• **LISTING**
>> START

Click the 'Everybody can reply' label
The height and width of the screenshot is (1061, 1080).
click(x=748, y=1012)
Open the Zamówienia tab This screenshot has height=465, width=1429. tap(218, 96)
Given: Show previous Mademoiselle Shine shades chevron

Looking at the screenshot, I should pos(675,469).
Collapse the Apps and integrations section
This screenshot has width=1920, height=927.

>> END
>> START

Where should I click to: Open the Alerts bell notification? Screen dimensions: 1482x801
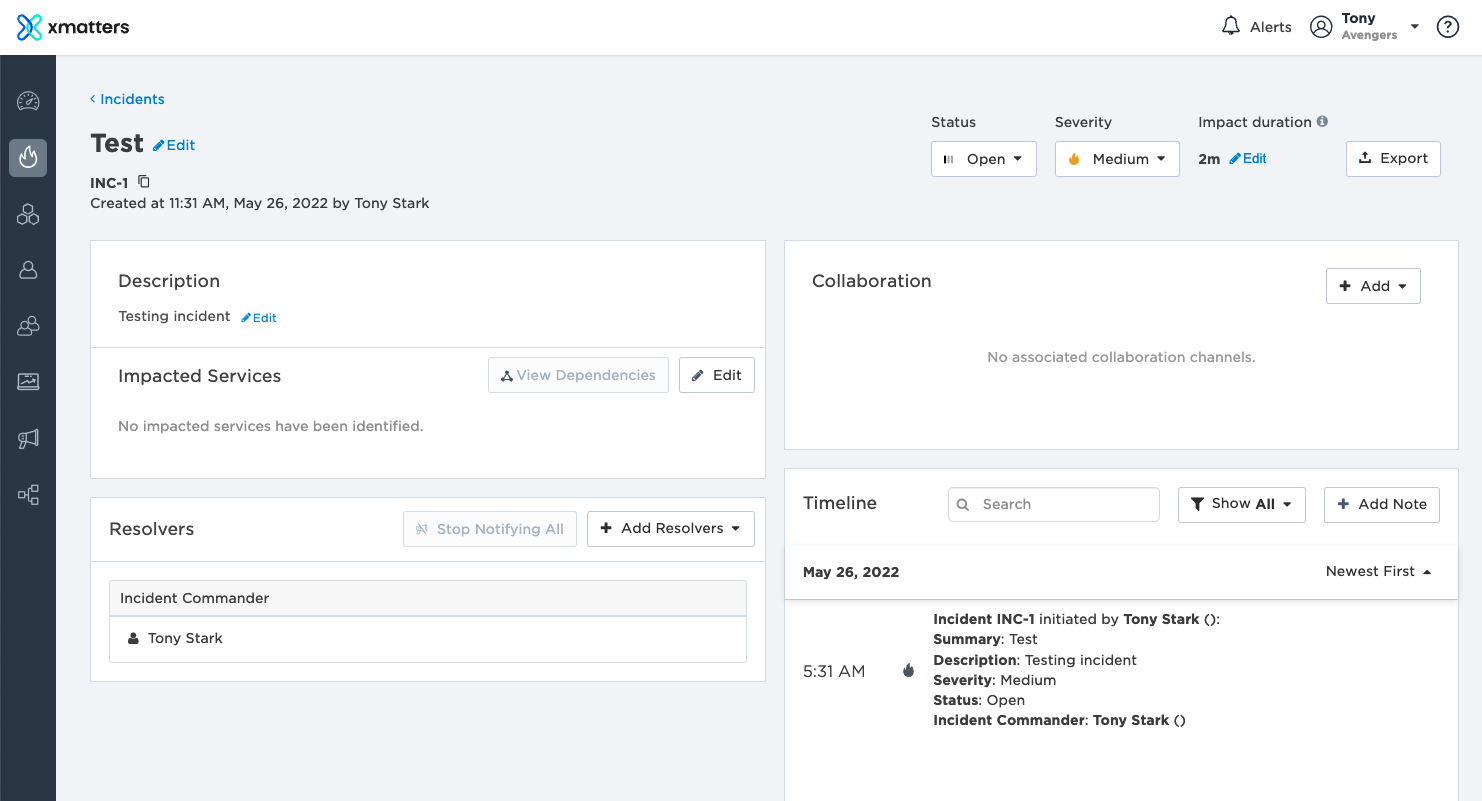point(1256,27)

>> END

• **WHAT IS NEEDED**
Switch "Alerts" to "Notices" in the entries, starting at the line that has "Where should I" and stopping after the line with "point(1256,27)", and keep everything else the same. Don't include the pictures in your answer.

• **WRITTEN REPLY**
Where should I click to: Open the Notices bell notification? Screen dimensions: 1482x801
point(1256,27)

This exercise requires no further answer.